OPINIÃO: Proximidade democrática
Os grandes demagogos sabem que é a
proximidade que lhes traz vantagens. São excelentes a explorar a insatisfação
das promessas não cumpridas pela democracia e pelos partidos clássicos.
ANTÓNIO BARRETO, PÚBLICO, 24 de Novembro de 2019
A
ideia de que a democracia é um antídoto eficaz contra as aventuras
antidemocráticas, sejam elas populistas, fascistas ou comunistas, tem-se
revelado infelizmente pouco segura e até, por vezes, errada. Ou antes, a
democracia é insuficiente para assegurar a democracia e pode mesmo, em processo
demagógico, transformar-se em instrumento de ratificação de déspotas. Aliás, os verdadeiros ditadores deste mundo quiseram
sempre, um dia, levar a cabo processos eleitorais de fantasia e nunca lhes
faltou atrevimento para anunciar vitórias a 90% ou 95%. Todos os ditadores
comunistas mandaram fabricar eleições. E Franco e Salazar também não resistiram
às tentações eleitorais. Mas o problema não é só esse. As farsas eleitorais
para confirmar os ditadores são de tal modo grosseiras que já não enganam
ninguém. A questão mais delicada é a das eleições genuínas, por vezes
até honestas, de que resultam ditadores, psicopatas narcisistas e déspotas
demagogos imprevisíveis. Na verdade, alguns dos mais ameaçadores
dirigentes populistas e não democráticos ou mesmo anti-democráticos
contemporâneos foram eleitos pelos cidadãos. Uns tantos foram confirmados e
reeleitos, até em processos eleitorais vagamente supervisionados. Noriega,
Chavez, Morales, Ortega e Maduro foram eleitos. Trump e Putin eleitos foram.

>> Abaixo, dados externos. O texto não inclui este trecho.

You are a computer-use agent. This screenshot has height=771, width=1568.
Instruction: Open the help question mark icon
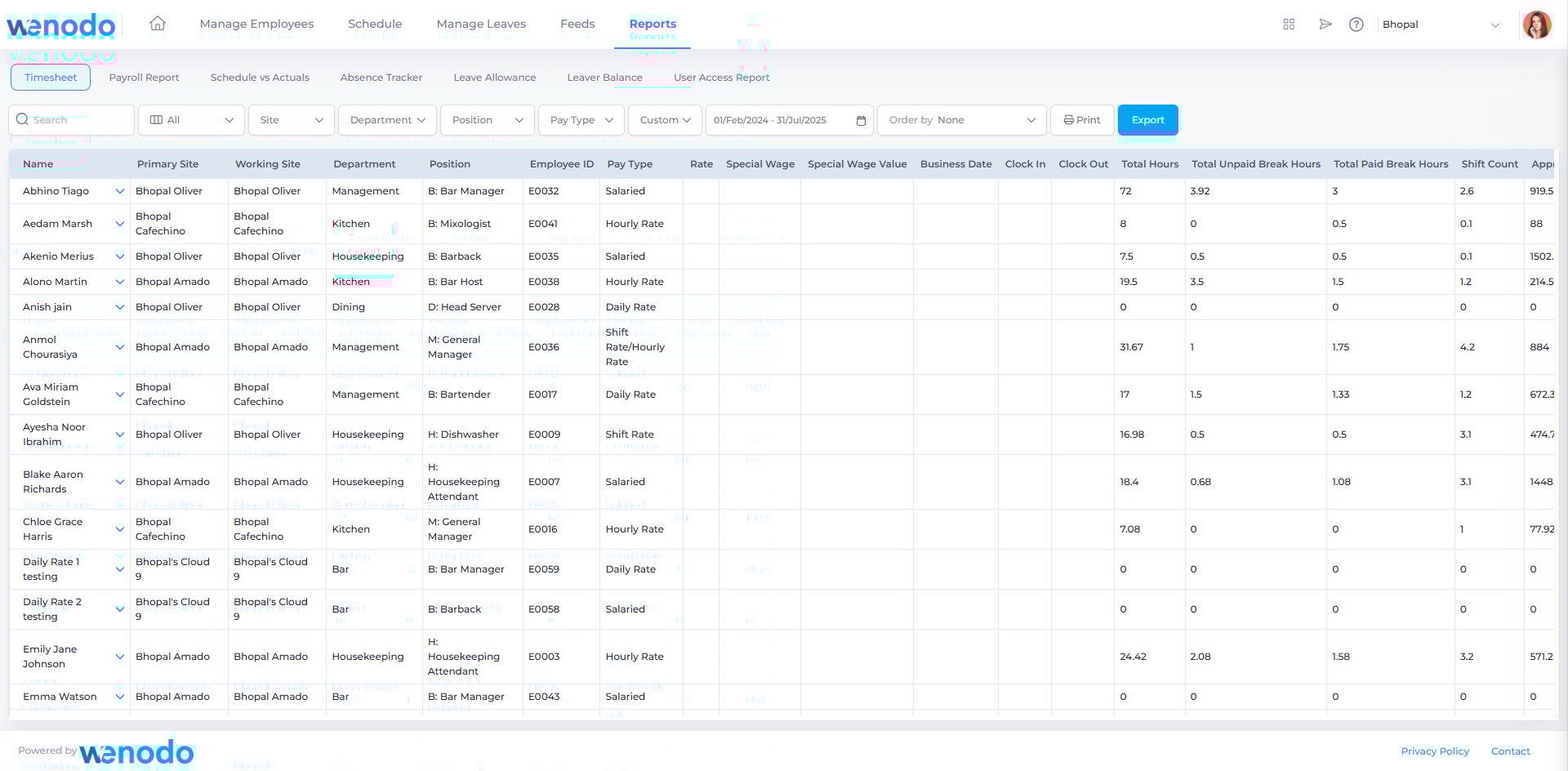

Orbán, Erdogan, Salvini e Kascinscki devem à democracia eleitoral os seus
cargos. Bolsonaro e Duterte cumpriram, para ascender à presidência dos
seus países, as regras dos processos eleitorais. E não é muito difícil
pensar em chefes políticos que, sem serem ditadores, se aproximaram muito de
demagogos oportunistas, a quem a democracia nada deve, mas que pela democracia
foram ungidos para o exercício do seu espalhafatoso poder político: Fujimori,
Berlusconi, Sócrates e Lula, tão diferentes, são bons exemplos.
É
verdade que há exemplos de derrotas de populismos e de ditaduras às mãos dos
democratas e através de eleições. O caso português, o do 25 de Abril e da
Revolução que se seguiu, é o melhor exemplo. Vencidos no Estado, nas
empresas e nos sindicatos, nas instituições e nas autarquias, nas forças
militares e nas polícias, os democratas confiaram nas eleições e acertaram:
revolucionários, civis e militares, comunistas e outros aventureiros foram
derrotados nas eleições e de tal modo destroçados que nunca mais voltaram,
quarenta anos depois, a constituir verdadeira ameaça às liberdades. Mais do
que nunca, vivemos tempos difíceis para as liberdades e a democracia.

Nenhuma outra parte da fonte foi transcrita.